Quick Update in case anyone reads my previous post.
No ideas were forthcoming on how to fix the assert that was flapping the
OSD (caused by deleting unfound objects).
The affected pg was readable, so we decided to recycle the OSD...
destroy the flapping primary OSD
# ceph osd destroy 443 --force
purge the lvm entry for this disk
#lvremove
/dev/ceph-64b0010b-e397-49c2-ab01-6e43e6e5b41a/osd-block-fb824e45-d35f-486c-a4ca-05e5937eceae
zap the disk, it's the only way to be sure...

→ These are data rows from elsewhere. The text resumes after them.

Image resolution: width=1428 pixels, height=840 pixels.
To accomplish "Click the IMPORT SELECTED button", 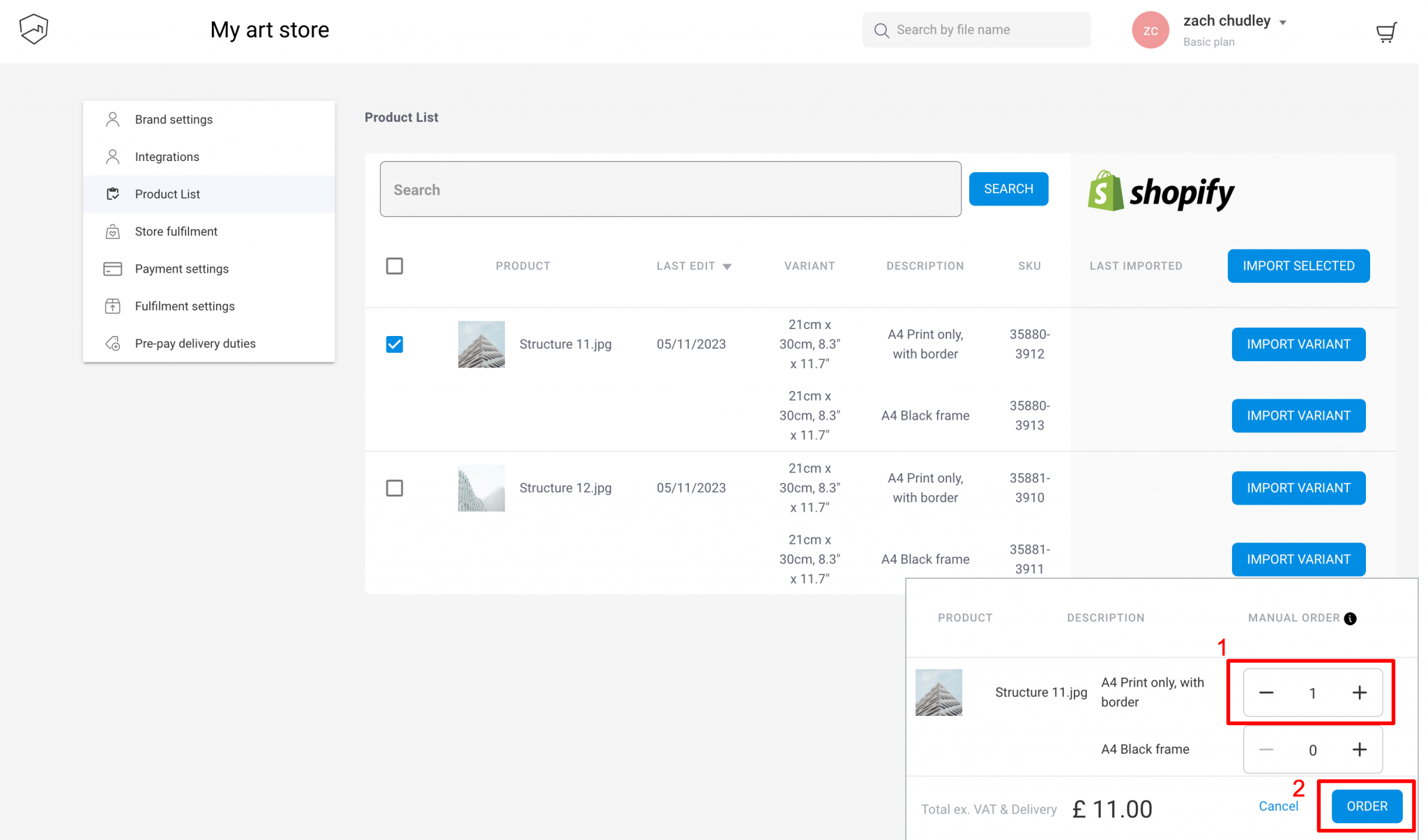I will click(x=1298, y=266).
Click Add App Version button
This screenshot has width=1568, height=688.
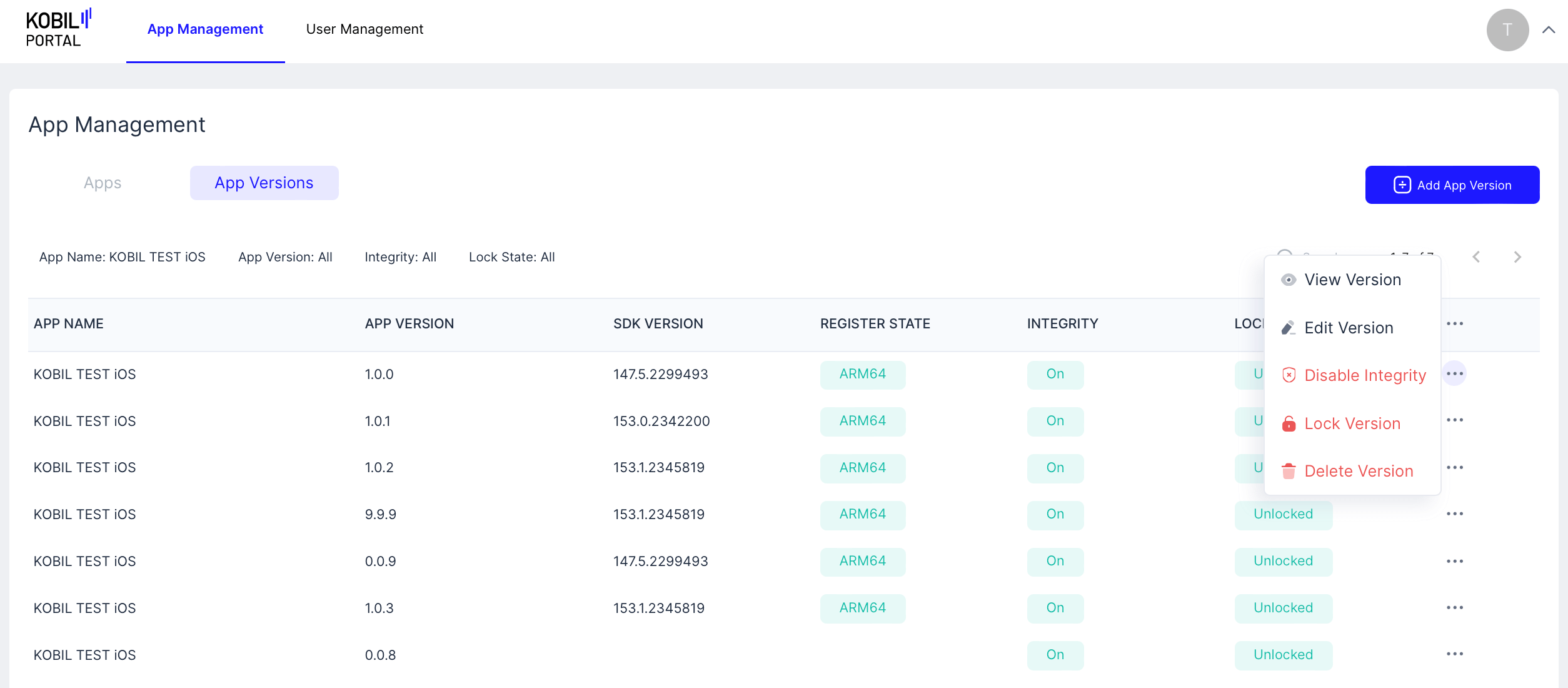click(1452, 185)
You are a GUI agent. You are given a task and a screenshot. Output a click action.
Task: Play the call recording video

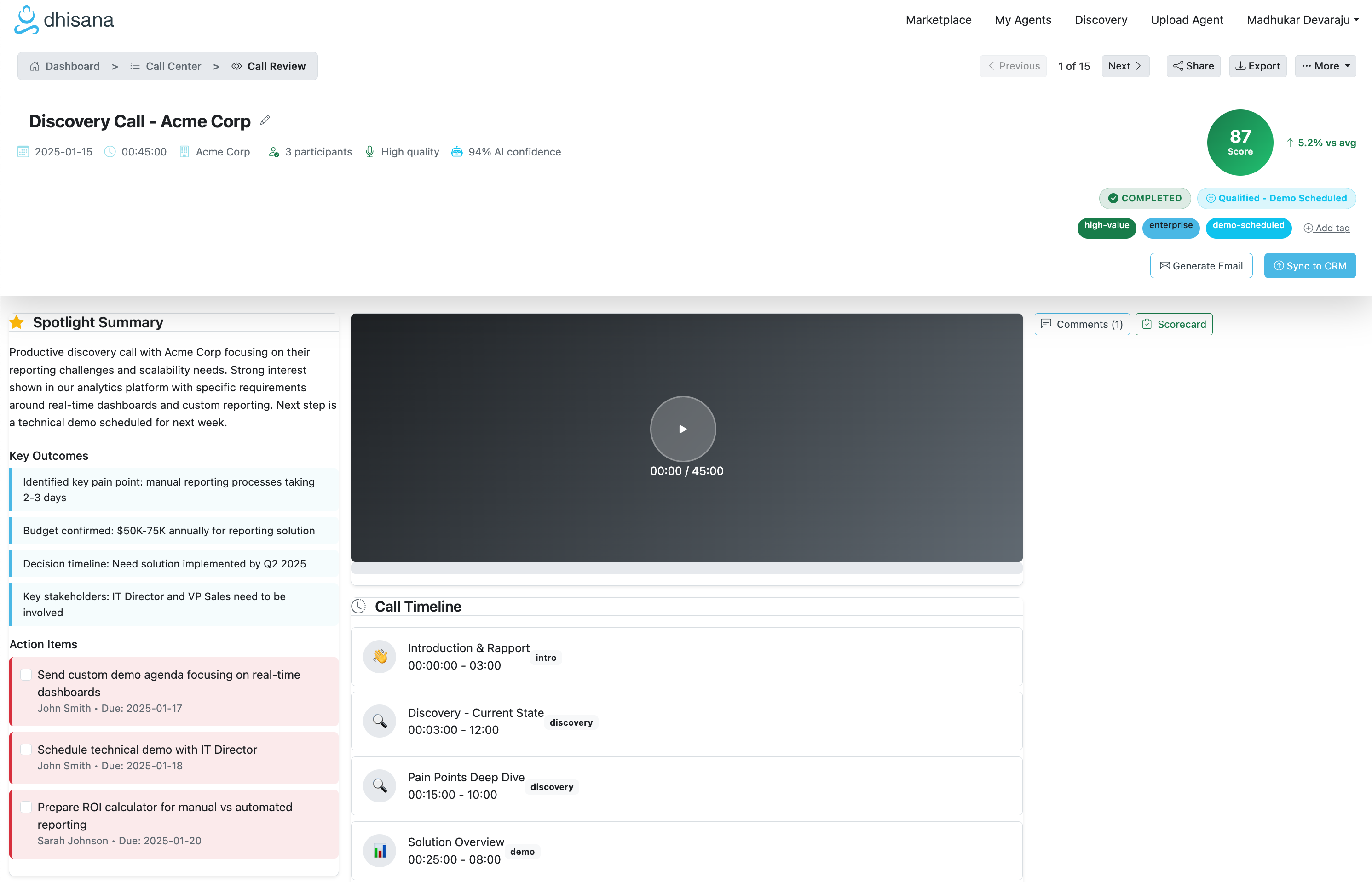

# ceph-volume lvm zap /dev/sdab
reuse the drive & OSD number
# ceph-volume lvm prepare --osd-id 443 --data /dev/sdab
activate the OSD
# ceph-volume lvm activate 443 6e252371-d158-4d16-ac31-fed8f7d0cb1f
Now watching to see if the cluster recovers...
best,
Jake
On 2/10/20 3:31 PM, Jake Grimmett wrote:
Dear All,
Following a clunky* cluster restart, we had
23 "objects unfound"
14 pg recovery_unfound
We could see no way to recover the unfound objects, we decided to mark
the objects in one pg unfound...
[root@ceph1 bad_oid]# ceph pg 5.f2f mark_unfound_lost delete
pg has 2 objects unfound and apparently lost marking
Unfortunately, this immediately crashed the primary OSD for this PG:
OSD log showing the osd crashing 3 times here: <http://p.ip.fi/gV8r>
the assert was :>
2020-02-10 13:38:45.003 7fa713ef3700 -1
/home/jenkins-build/build/workspace/ceph-build/ARCH/x86_64/AVAILABLE_ARCH/x86_64/AVAILABLE_DIST/centos7/DIST/centos7/MACHINE_SIZE/huge/release/14.2.6/rpm/el7/BUILD/ceph-14.2.6/src/osd/PrimaryLogPG.cc:
In function 'int PrimaryLogPG::recover_missing(const hobject_t&,
eversion_t, int, PGBackend::RecoveryHandle*)' thread 7fa713ef3700 time
2020-02-10 13:38:45.000875
/home/jenkins-build/build/workspace/ceph-build/ARCH/x86_64/AVAILABLE_ARCH/x86_64/AVAILABLE_DIST/centos7/DIST/centos7/MACHINE_SIZE/huge/release/14.2.6/rpm/el7/BUILD/ceph-14.2.6/src/osd/PrimaryLogPG.cc:
11550: FAILED ceph_assert(head_obc)
Questions..
1) Is it possible to recover the flapping OSD? or should we fail out the
flapping OSD and hope the cluster recovers?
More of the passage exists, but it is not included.